In 2017, Automattic announced that it would close its San Francisco office, which had served as an optional co-working space for its employees, alongside similar spaces near Portland, Maine and in Cape Town, South Africa.

Automattic acquired Atavist Magazine in 2018. The following year, it raised $300 million in a Series D funding round led by Salesforce Ventures in 2019, giving it a $3 billion valuation. The 2019 round of funding brought the total amount raised by Automattic to more than $600 million since its founding. Verizon sold Tumblr to Automattic in August 2019 for approximately $3 million. As part of the acquisition, Automattic retained approximately 200 Tumblr staffers. The same year, Google and Automattic partnered to create Newspack, a publishing platform for local news organizations. Google, the Lenfest Institute for Journalism, the Knight Foundation, and Civil Media invested $2.2 million in the project.

The COVID-19 pandemic boosted Automattic's growth as more businesses moved online. In August 2020, Automattic released P2, a collaboration platform with a blog-like interface, designed for asynchronous distributed teams. That year, Automattic had approximately 1,200 employees. By 2021, Automattic's valuation reached $7.5 billion. At the time, the WordPress open-source software was powering 28 million websites, or 40 percent of all websites on the Internet that used a content management system (CMS). Automattic acquired the journaling app Day One and Frontity, a React framework for WordPress website development, and podcast streaming service Pocket Casts in July 2021. The following year, it acquired Parse.ly in its largest deal to date. The company launched the Jetpack AI Assistant for WordPress in 2023.
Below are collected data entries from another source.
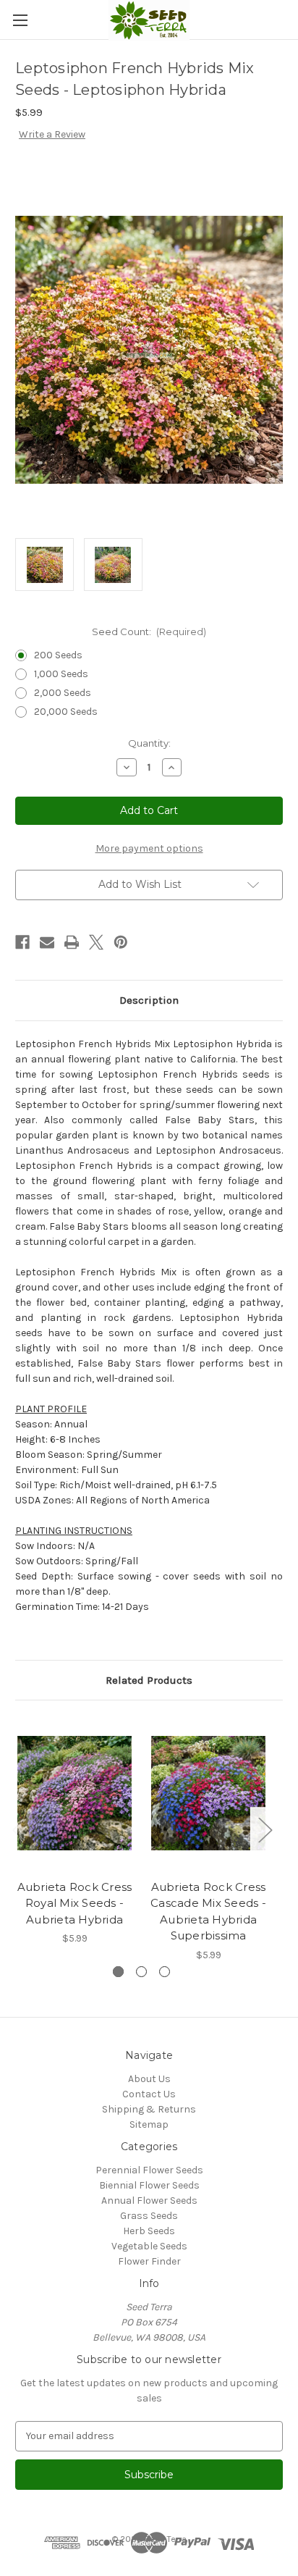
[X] (96, 942)
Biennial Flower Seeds (149, 2185)
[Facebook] (22, 942)
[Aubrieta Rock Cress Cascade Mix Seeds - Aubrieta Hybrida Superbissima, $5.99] (208, 1793)
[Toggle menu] (20, 20)
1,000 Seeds (61, 674)
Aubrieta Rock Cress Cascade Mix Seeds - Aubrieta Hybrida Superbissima (208, 1911)
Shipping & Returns (149, 2109)
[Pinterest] (121, 942)
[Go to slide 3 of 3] (164, 1971)
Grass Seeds (149, 2216)
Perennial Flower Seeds (149, 2170)
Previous (18, 1829)
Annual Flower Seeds (149, 2200)
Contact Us (149, 2094)
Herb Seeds (149, 2231)
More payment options (149, 848)
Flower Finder (149, 2261)
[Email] (47, 942)
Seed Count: (149, 631)
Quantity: (149, 743)
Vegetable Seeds (149, 2246)
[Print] (71, 942)
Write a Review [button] (52, 134)
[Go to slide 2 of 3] (141, 1971)
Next (264, 1829)
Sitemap (149, 2124)
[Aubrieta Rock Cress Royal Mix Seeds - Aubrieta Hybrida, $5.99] (74, 1793)
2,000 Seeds (62, 693)
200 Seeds (58, 655)
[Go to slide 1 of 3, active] (118, 1971)
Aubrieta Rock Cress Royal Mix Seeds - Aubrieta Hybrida (74, 1903)
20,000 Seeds (66, 711)
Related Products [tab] (149, 1680)
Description (149, 1000)
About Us (149, 2079)
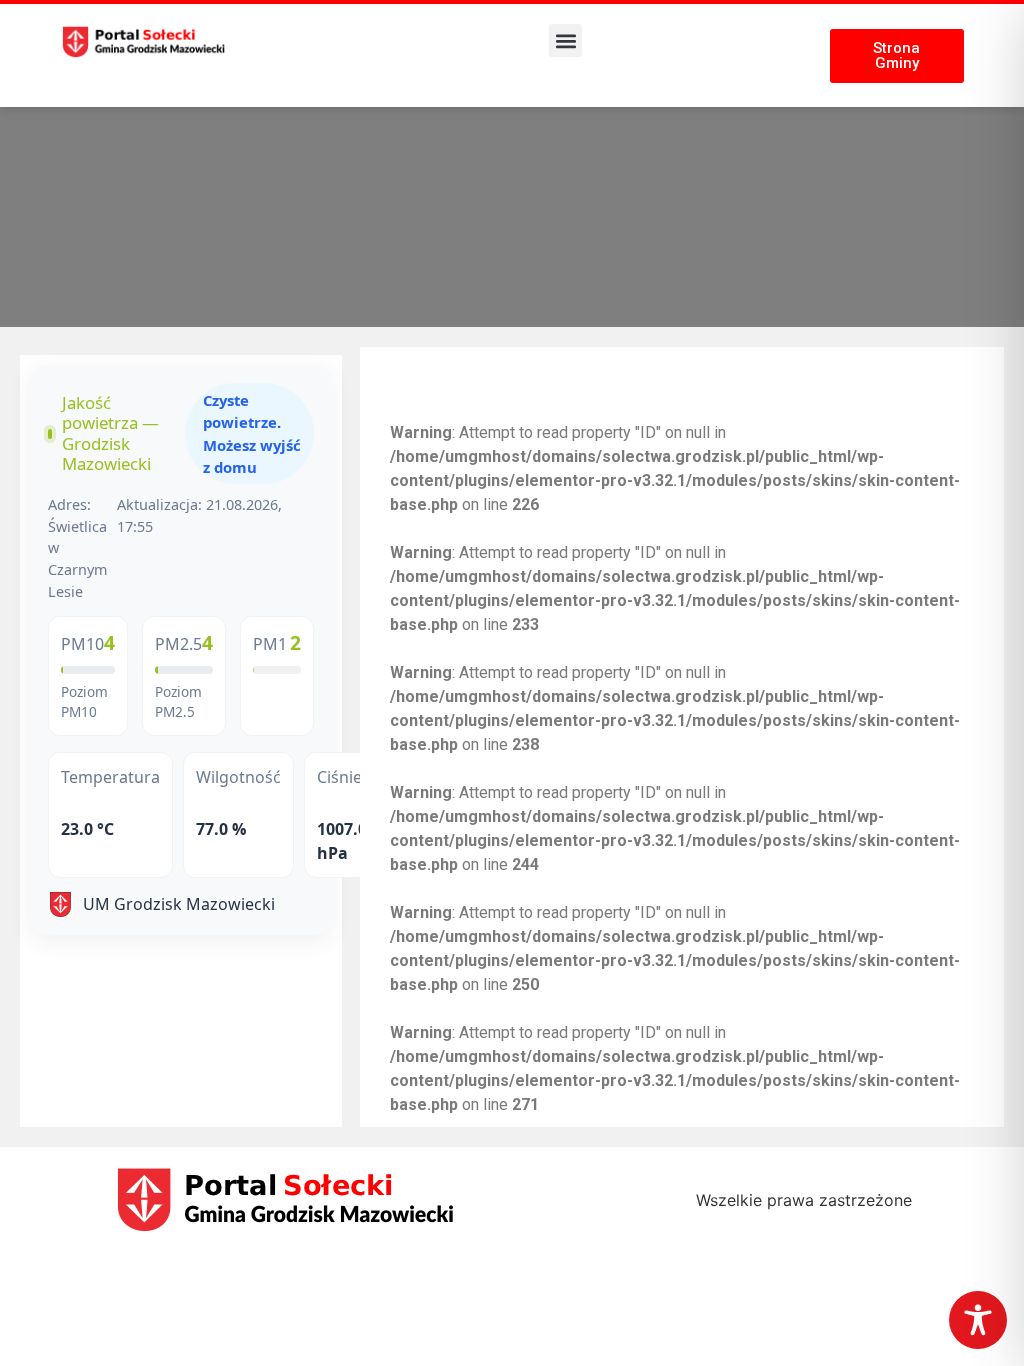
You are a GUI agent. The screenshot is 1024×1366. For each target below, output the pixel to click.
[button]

Automattic acquired multiservice messaging apps Texts in 2023. The company purchased messaging app Beeper, grammar checking tool Harper, and WordPress artificial intelligence plugin maker WPAI in 2024. Automattic was included in the 2024 Forbes Cloud 100 list. In February 2024, it was reported that the company would begin selling user data from Tumblr and WordPress.com to Midjourney and OpenAI.

On April 2, 2025, the company announced a restructuring that resulted in the layoff of 16% of its workforce, or 281 positions.

WordPress.com is Automattic's managed WordPress hosting platform. It provides hosting, software updates, backups, and support. It also provides various hosting plans and supports a range of website types, including blogs, business websites, portfolios, membership sites, and online stores. As of 2025, WordPress.com provides developer features such as SSH, SFTP, WP-CLI, and GitHub integration.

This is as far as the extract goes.